▶ **Direction**: From the data below, return every line that contains the string "diamond".

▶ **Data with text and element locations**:
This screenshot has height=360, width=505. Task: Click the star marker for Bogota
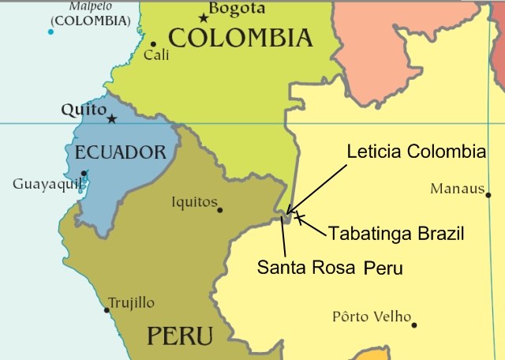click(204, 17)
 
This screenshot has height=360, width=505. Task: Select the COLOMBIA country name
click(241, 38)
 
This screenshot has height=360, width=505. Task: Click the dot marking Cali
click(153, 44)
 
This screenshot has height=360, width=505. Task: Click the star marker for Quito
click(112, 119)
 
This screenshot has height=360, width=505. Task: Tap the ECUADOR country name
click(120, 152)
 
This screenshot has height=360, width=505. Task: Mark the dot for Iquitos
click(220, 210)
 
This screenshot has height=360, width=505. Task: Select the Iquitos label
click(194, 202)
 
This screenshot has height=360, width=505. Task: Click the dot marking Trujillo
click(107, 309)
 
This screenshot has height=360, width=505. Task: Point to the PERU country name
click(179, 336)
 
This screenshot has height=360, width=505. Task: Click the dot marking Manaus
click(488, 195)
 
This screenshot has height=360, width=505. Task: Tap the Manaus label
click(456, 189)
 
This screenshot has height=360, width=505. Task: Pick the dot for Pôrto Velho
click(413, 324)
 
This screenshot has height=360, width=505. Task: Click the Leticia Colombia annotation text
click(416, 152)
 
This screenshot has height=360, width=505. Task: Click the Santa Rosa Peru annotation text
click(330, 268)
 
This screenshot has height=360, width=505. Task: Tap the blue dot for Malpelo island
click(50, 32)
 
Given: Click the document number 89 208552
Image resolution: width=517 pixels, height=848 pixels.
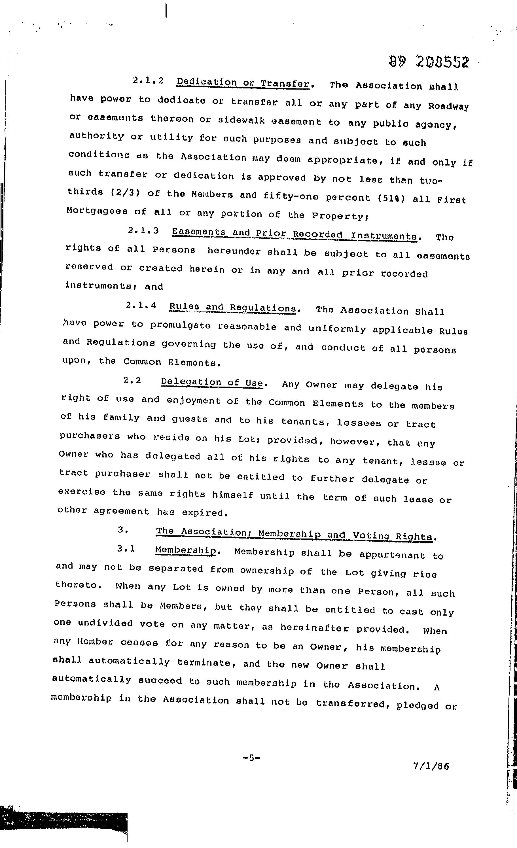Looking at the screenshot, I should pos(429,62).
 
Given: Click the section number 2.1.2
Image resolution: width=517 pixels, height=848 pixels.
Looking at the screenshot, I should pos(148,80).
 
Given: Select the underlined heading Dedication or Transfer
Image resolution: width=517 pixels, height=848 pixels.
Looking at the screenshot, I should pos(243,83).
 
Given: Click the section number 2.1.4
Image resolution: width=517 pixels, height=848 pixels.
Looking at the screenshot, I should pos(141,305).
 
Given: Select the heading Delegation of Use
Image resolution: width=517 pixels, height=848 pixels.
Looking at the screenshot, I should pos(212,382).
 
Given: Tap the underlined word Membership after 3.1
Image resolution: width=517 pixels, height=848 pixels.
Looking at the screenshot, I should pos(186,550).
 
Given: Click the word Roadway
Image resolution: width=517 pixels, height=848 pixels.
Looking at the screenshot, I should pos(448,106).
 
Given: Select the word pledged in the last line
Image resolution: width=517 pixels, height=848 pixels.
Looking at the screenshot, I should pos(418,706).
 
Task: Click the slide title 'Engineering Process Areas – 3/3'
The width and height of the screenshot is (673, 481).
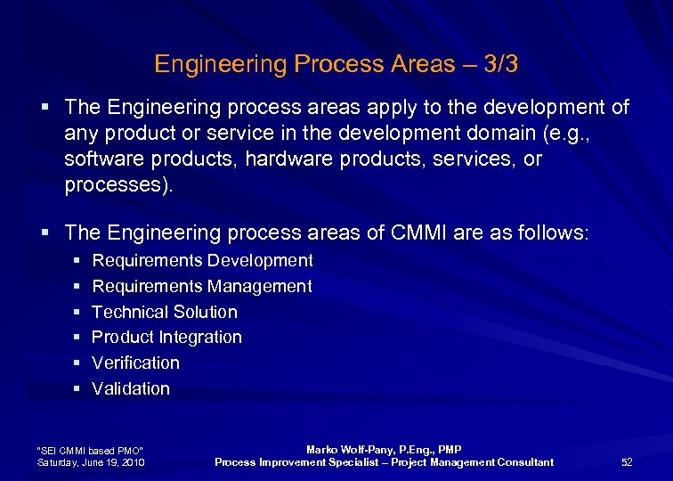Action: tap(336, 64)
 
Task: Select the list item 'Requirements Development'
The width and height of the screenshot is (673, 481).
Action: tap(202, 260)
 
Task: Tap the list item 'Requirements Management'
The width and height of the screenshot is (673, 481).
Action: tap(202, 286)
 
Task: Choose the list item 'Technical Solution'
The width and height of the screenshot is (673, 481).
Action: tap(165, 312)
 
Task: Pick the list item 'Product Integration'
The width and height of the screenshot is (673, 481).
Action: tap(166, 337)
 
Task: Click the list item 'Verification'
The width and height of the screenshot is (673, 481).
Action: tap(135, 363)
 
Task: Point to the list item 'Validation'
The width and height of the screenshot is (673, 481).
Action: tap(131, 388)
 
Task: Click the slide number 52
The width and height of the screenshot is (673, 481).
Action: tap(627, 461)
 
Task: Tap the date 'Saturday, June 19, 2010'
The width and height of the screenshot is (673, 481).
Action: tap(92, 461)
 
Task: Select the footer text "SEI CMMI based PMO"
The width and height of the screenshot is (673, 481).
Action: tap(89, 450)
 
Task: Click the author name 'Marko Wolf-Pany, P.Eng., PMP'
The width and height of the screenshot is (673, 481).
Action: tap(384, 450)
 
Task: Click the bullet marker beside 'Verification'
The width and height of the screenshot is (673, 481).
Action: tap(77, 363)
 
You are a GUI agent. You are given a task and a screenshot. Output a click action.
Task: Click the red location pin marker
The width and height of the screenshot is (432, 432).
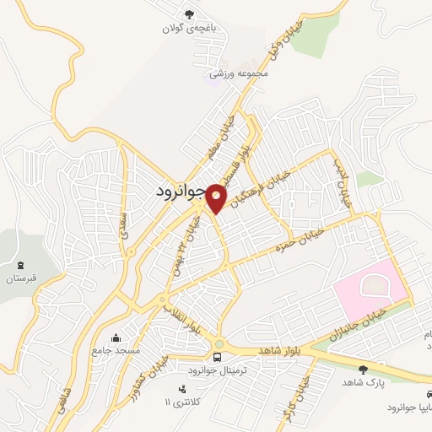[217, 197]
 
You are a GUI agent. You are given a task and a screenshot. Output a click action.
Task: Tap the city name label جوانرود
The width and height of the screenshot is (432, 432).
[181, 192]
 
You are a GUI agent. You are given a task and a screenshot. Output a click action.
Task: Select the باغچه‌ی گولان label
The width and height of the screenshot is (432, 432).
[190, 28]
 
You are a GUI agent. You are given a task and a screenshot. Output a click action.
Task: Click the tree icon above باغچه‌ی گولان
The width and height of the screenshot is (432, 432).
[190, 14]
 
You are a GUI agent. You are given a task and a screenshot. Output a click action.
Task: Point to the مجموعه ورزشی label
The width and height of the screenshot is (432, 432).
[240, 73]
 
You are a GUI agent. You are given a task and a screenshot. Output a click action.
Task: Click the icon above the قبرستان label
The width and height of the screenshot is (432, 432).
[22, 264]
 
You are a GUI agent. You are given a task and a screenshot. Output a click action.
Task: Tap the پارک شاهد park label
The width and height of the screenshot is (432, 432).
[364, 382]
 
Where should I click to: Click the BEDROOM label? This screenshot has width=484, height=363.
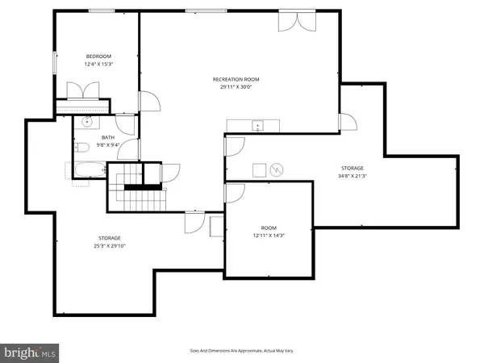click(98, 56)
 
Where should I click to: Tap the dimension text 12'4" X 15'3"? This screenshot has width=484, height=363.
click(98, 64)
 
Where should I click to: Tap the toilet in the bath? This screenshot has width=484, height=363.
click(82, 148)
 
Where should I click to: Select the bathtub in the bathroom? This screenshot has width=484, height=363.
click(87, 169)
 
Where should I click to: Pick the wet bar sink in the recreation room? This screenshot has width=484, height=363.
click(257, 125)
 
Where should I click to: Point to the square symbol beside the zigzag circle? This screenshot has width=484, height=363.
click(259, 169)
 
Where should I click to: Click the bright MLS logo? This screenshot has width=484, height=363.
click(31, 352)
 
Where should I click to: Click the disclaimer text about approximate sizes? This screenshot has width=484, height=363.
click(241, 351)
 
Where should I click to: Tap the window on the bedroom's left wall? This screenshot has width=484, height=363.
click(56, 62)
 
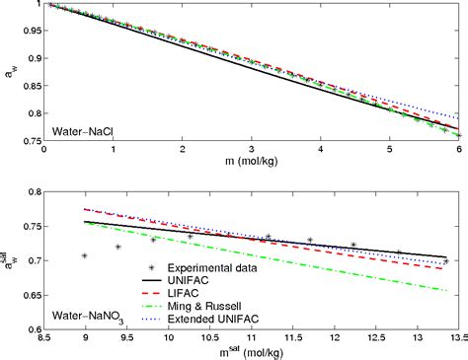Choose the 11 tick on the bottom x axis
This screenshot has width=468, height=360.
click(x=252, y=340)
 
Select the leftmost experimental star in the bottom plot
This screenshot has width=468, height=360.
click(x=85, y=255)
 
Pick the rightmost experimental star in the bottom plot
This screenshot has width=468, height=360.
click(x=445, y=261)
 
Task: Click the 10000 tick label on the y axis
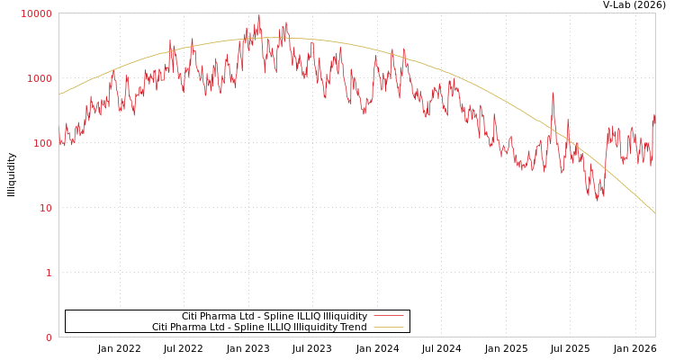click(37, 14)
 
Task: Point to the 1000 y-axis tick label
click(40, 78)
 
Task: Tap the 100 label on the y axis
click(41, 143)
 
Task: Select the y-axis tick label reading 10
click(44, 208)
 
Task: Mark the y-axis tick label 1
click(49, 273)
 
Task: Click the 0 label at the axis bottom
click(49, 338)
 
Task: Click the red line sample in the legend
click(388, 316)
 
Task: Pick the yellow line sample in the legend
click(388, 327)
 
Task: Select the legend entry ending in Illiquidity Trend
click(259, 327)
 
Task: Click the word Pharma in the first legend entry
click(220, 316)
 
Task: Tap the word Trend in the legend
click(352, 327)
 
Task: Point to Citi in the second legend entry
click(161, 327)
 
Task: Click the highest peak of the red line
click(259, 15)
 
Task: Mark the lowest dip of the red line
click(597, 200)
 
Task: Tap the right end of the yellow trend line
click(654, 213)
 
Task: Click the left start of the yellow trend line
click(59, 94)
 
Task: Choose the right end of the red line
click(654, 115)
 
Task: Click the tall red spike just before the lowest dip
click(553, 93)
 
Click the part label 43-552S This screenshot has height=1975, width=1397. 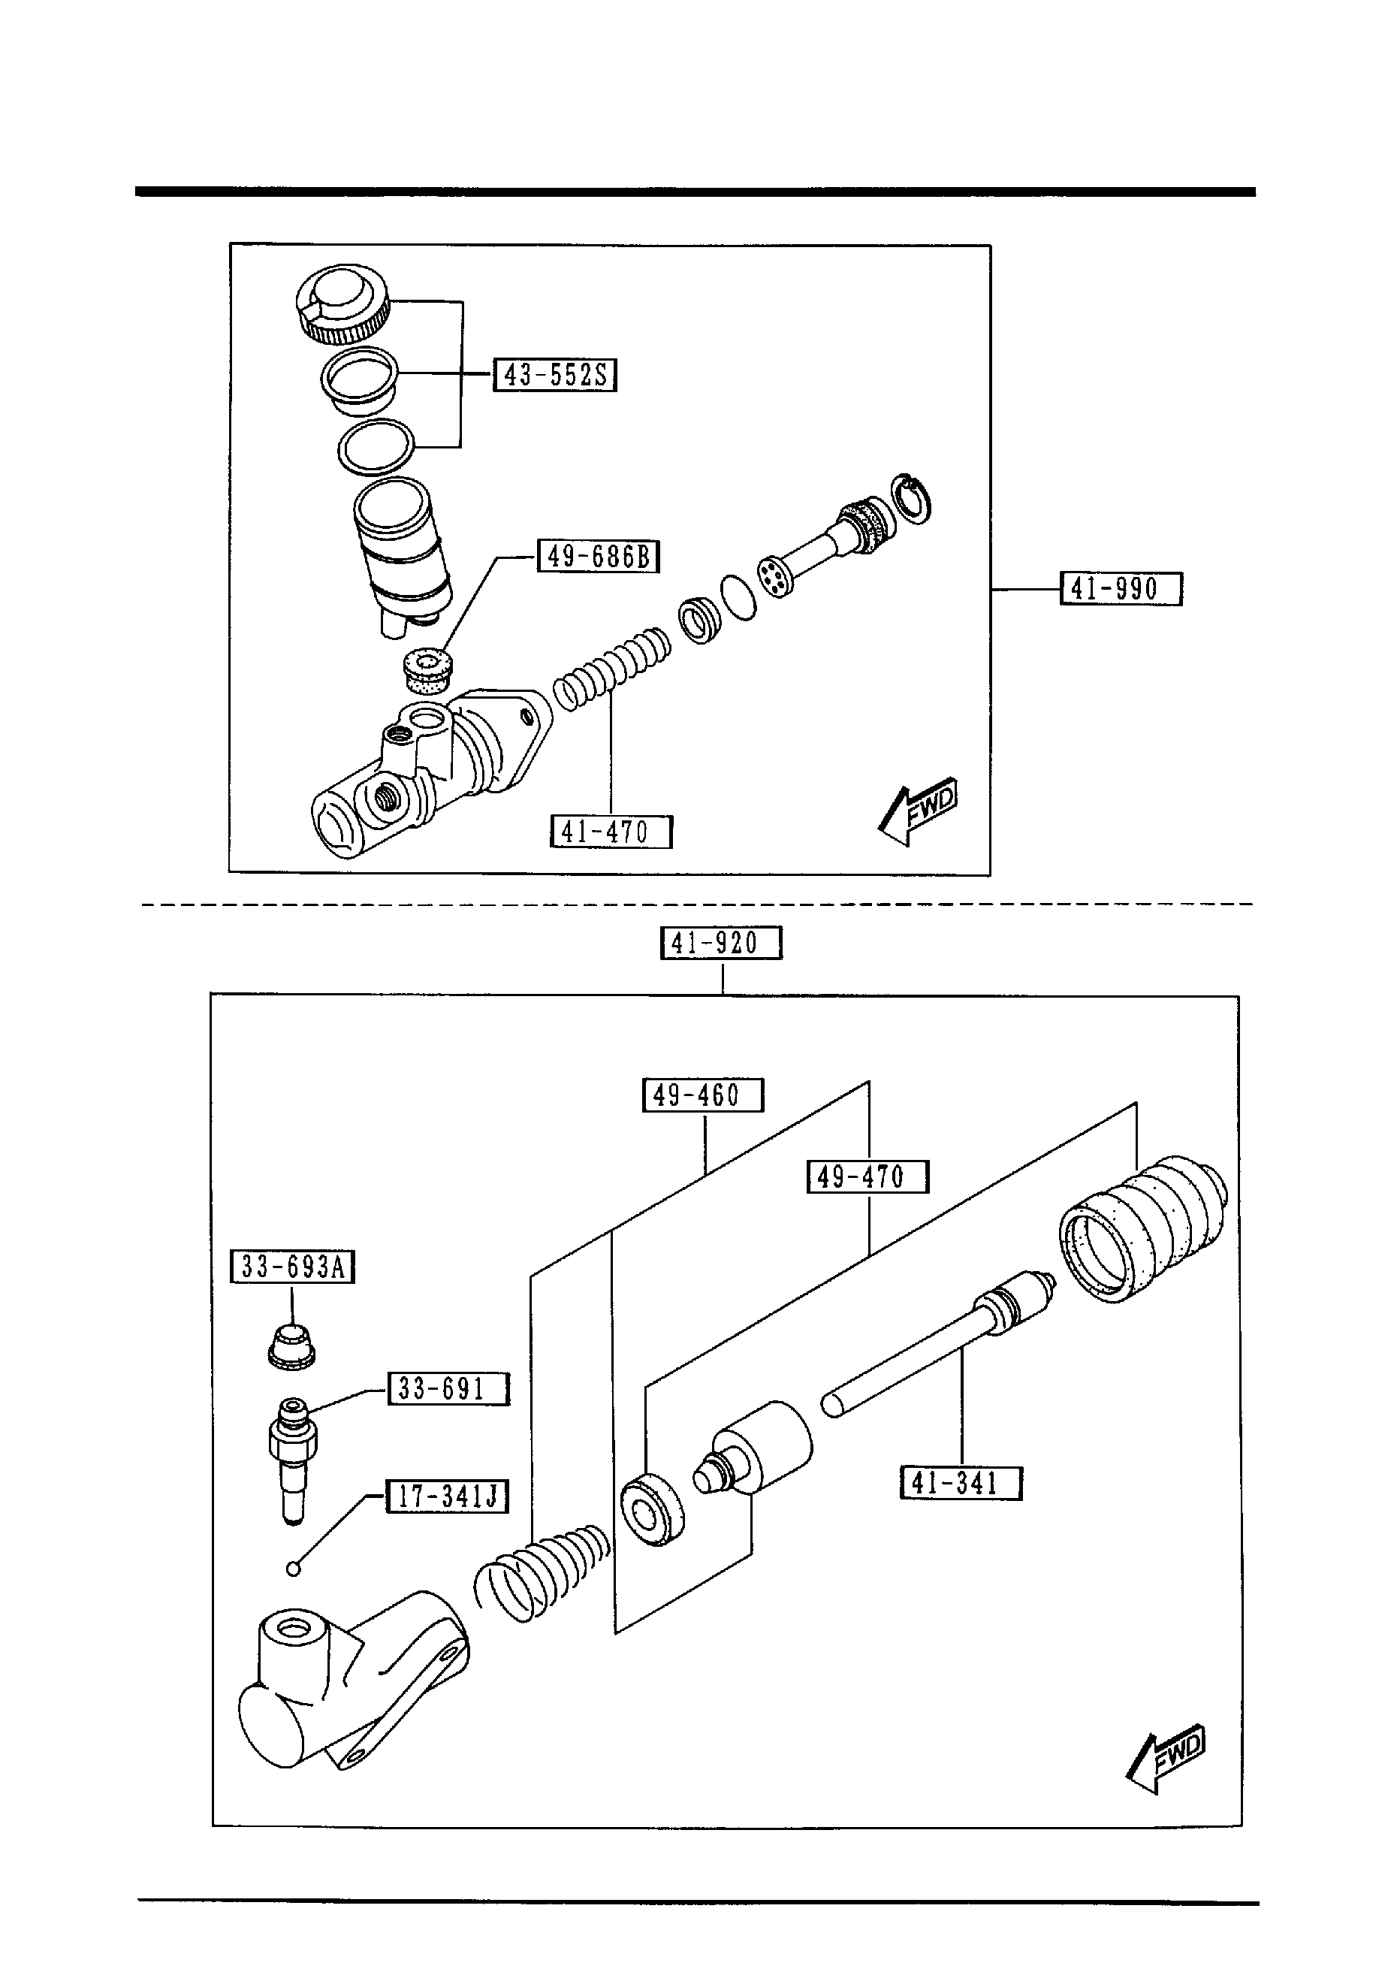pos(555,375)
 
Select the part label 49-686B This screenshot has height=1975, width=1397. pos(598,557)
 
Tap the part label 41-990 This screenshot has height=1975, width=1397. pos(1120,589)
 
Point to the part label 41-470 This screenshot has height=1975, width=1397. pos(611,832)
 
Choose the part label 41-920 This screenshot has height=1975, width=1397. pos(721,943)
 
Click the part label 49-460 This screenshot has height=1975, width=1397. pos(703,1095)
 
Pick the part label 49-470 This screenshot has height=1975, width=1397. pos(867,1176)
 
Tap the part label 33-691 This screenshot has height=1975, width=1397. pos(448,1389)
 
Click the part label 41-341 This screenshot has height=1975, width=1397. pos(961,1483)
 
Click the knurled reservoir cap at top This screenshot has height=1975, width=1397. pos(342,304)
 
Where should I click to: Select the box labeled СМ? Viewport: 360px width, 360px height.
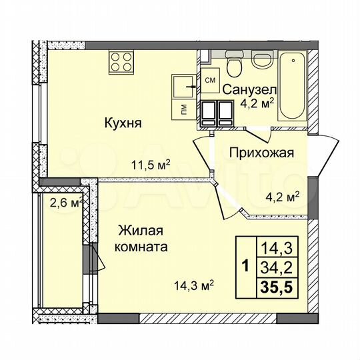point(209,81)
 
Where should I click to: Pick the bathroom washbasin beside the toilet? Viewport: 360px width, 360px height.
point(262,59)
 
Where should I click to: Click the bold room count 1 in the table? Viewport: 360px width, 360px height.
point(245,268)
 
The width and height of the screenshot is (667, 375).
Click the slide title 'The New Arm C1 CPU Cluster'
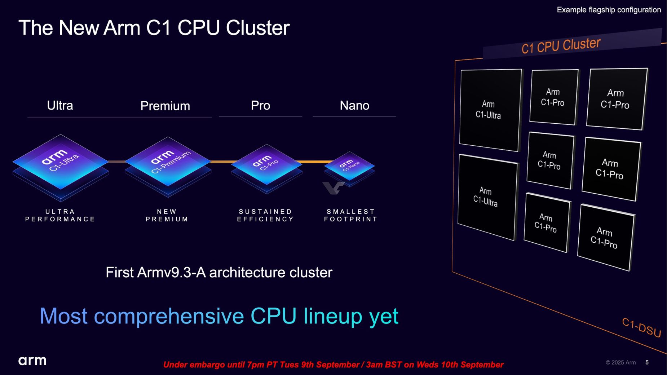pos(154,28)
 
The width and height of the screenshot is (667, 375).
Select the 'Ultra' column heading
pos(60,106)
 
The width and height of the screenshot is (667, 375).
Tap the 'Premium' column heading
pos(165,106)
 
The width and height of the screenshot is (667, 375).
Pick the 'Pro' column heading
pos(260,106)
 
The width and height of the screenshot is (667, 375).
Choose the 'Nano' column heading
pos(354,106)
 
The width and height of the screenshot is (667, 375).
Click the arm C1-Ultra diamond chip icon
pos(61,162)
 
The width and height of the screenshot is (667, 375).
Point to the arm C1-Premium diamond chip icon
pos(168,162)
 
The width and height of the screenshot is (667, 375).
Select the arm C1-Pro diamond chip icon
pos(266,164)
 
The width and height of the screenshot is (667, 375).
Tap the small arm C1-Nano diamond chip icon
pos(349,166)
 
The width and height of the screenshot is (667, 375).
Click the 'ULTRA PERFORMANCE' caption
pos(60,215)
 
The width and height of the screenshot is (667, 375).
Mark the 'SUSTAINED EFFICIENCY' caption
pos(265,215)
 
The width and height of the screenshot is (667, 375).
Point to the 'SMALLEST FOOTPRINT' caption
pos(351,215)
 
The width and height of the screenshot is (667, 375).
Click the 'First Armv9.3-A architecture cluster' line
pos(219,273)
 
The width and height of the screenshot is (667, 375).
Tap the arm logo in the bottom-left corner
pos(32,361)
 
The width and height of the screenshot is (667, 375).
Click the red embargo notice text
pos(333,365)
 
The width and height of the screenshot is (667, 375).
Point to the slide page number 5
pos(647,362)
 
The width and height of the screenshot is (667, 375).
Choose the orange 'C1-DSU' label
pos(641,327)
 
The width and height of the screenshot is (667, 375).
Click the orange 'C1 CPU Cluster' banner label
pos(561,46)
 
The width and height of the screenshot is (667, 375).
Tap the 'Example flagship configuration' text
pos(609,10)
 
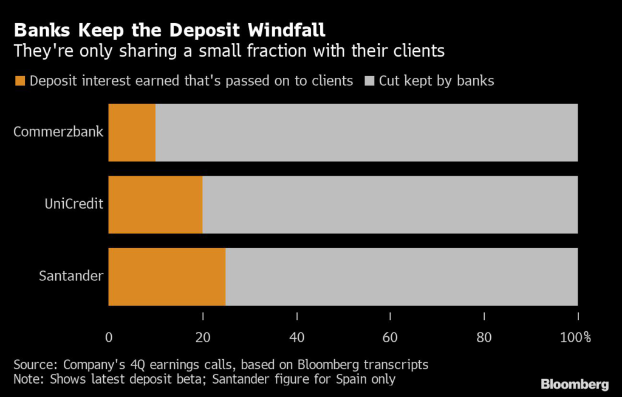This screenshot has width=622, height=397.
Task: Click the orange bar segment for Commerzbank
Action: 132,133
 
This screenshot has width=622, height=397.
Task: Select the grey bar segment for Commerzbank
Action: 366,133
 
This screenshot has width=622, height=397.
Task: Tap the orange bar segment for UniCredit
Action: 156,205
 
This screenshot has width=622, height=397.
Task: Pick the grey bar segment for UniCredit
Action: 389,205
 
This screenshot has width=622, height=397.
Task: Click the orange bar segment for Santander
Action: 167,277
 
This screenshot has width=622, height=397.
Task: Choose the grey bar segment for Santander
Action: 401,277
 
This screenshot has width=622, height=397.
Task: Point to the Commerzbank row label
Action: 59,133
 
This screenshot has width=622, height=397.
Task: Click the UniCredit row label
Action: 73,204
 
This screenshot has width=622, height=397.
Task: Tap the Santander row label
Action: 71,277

▶ **Exercise answer**:
Click the arm C1-Ultra diamond chip icon
Point to the arm C1-Premium diamond chip icon
Select the arm C1-Pro diamond chip icon
Tap the small arm C1-Nano diamond chip icon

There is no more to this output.